Orange is the new black in flower colors. If you like black flowers and there are plenty, look at my post, ‘50 Shades of Black’.
Bright and bold orange flowers are being used more and more in gardens and hybridizers are churning out new varieties of orange flowers all the time. A few things to remember about using orange flowers is that they appear closer than they really are, making them easy to see at a distance, and orange can also make a small garden seem larger.
I love this new trend of bright orange as I was getting tired of the typical perennial border in hues of pink, blue, and lavender. Orange amps up the color impact and opens the possibilities of creating some beautiful new color combos.
The sizzling effect of the different hues of the color orange was brought home to me on my recent trip to Portland, Oregon.
Orange was front and center and it inspired me to plant more orange flowers and orange foliage plants like this peachy colored Heuchera called Peach Flambe.
Orange is a color with a very wide range of hues from peach and apricot, to copper and ochre.
According to Pantone, the global authority on color, orange expresses energy and vibrancy. Tangerine Tango was the color of the year in 2012, so maybe the trend has taken a while to catch up with the plant world. But every time I turn around, it seems like a new variety of flower that hits the market is bright orange with names like these Echinaceas – Flame Thrower, Hot Papaya, Mama Mia, Tangerine Dream, and Tiki Torch.
Not only flowers are turning up orange, accessories are turning up the heat with eye-popping color.
Garish and striking with flaming orange shades, or subtle peachy shades paired with creams, olives, and greys, orange is a color that many designers fear and avoid. The picture below has greys and olive-green intermixed to enhance and soften the color impact. Using an orange urn was a brave choice and it worked beautifully with the right shades!

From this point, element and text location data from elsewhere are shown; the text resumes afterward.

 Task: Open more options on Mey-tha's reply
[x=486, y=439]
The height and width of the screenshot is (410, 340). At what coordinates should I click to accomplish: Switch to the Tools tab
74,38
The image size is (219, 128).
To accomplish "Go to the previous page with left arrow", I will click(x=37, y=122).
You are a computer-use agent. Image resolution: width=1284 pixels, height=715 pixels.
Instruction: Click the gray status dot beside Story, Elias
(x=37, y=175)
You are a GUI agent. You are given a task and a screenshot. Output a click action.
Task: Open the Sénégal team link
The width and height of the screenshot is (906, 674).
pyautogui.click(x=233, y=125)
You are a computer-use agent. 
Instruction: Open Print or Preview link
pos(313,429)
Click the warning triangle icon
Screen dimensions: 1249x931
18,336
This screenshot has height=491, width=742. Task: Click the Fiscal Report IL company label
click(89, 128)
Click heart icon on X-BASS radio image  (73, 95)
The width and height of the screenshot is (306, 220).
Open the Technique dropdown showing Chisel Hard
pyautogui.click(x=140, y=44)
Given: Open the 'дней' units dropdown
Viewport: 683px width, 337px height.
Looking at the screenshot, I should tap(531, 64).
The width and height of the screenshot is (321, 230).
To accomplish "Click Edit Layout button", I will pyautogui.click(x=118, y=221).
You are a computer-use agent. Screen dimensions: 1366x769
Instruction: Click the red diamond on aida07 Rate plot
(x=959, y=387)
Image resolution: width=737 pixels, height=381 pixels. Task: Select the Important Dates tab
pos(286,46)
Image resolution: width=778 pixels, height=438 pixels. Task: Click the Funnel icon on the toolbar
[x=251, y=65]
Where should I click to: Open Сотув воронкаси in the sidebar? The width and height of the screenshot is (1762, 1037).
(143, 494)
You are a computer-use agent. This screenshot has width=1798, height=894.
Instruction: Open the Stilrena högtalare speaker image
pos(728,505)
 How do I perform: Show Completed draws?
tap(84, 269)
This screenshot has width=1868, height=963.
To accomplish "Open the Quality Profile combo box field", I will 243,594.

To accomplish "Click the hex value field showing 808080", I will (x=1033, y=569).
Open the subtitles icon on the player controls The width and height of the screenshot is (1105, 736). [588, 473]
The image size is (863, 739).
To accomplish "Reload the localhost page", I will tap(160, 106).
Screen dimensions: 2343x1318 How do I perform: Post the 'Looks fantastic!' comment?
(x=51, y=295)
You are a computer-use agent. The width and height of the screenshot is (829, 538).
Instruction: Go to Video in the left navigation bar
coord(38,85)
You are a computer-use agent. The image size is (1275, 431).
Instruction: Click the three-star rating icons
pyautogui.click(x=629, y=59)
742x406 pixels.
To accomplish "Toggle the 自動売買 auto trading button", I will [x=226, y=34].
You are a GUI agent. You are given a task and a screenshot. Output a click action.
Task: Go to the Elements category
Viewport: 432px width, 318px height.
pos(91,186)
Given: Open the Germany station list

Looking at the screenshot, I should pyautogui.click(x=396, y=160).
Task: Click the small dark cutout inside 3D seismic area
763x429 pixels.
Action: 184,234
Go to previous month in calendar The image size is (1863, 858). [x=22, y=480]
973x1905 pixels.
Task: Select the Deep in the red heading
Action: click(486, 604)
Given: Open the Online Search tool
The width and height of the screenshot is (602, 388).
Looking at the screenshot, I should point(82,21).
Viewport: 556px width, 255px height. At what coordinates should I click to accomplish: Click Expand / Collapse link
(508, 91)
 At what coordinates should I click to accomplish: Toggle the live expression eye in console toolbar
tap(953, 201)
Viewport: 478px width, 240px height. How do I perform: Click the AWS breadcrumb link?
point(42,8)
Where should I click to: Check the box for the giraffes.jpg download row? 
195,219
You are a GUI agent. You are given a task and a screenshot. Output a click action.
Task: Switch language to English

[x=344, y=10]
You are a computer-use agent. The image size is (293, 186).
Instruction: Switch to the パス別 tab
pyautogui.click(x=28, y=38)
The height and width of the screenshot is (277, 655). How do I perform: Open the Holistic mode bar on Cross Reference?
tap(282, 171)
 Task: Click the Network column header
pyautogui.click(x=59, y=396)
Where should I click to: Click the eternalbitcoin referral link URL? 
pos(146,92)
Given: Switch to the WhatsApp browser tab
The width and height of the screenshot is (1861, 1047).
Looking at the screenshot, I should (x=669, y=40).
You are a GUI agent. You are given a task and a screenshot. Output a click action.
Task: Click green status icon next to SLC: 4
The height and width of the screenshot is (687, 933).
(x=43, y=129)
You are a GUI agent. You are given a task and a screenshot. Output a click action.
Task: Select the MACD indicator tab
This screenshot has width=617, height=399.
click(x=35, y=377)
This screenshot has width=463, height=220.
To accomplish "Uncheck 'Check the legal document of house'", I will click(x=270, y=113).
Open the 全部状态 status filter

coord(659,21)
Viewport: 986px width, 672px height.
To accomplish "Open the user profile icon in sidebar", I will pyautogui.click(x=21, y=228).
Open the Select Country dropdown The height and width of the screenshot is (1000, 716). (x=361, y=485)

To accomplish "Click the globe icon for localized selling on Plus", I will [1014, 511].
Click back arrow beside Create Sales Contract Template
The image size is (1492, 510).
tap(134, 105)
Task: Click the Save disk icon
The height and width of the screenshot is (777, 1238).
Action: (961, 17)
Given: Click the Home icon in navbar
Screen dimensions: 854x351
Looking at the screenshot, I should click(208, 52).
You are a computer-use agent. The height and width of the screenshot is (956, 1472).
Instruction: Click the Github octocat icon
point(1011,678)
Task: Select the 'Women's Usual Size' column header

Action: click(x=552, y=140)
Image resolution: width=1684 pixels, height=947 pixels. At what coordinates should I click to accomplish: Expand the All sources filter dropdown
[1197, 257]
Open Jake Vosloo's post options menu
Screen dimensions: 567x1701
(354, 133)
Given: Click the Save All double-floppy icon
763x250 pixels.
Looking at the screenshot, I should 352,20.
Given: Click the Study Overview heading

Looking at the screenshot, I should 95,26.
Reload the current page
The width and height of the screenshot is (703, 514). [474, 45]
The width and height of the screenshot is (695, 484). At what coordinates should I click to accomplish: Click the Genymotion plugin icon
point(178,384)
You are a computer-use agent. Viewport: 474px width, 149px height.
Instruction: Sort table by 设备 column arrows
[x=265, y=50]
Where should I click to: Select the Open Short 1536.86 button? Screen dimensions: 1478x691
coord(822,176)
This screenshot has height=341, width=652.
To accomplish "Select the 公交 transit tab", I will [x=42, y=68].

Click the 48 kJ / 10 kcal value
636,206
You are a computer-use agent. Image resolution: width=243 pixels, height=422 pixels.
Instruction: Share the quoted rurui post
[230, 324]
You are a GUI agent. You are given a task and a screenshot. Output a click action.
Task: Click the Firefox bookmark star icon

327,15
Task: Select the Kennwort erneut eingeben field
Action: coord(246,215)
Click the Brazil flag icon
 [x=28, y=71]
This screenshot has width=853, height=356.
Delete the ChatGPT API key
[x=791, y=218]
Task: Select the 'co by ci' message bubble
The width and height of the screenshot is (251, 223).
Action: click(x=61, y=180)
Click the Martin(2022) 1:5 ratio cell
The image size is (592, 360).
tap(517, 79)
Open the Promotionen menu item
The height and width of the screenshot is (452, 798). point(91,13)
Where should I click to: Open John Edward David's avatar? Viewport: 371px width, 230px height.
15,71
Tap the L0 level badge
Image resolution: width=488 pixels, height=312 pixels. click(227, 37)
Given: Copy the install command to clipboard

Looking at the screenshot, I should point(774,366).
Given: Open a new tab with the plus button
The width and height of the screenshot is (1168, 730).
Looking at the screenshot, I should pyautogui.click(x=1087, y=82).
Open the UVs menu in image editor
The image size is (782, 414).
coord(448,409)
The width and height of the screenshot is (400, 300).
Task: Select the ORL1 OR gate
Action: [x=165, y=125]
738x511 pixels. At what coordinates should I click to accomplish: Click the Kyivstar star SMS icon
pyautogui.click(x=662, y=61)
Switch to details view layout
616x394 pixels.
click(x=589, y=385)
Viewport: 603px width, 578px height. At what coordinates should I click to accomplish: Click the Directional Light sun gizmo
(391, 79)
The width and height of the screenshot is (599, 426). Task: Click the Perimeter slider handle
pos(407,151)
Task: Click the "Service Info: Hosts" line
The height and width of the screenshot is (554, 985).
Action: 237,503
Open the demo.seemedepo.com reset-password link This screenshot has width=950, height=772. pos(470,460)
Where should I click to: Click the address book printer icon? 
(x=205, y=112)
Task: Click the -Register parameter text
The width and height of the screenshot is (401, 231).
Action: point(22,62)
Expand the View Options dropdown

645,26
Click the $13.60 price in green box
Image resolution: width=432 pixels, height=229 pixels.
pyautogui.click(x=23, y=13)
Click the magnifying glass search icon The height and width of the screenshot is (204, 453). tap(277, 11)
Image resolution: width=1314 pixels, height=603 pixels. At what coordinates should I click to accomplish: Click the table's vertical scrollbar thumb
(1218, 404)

How to Use Orange for Best Effect
Here are a few pointers for designers who are hesitant to jump into the orange maelstrom.
To bring out the best in both bold and pale oranges, blend them with their color wheel complement blue. Fiery orange flowers paired with blue or lavender will make your border sizzle.
Orange is in its element in sunny, bright exposures. Choose hot orange flowers for hot sunny climates and softer peaches and apricots for regions that are a bit cooler and experience cool, cloudy weather. Soft yellow goes great with a soft peachy orange.
Because orange enhances appetite and promotes sociability(according to color studies), plant plenty of orange-flowering plants near outdoor eating areas.
Incorporate orange into your garden by using orange terra-cotta pots, copper accessories, bamboo, metal art, and orangey brick accents.
Include plants that bear orange fruits: pyracantha, sea buckthorn, and bittersweet, as well as some roses and hollies.
Bright orange can make a statement. Use it carefully!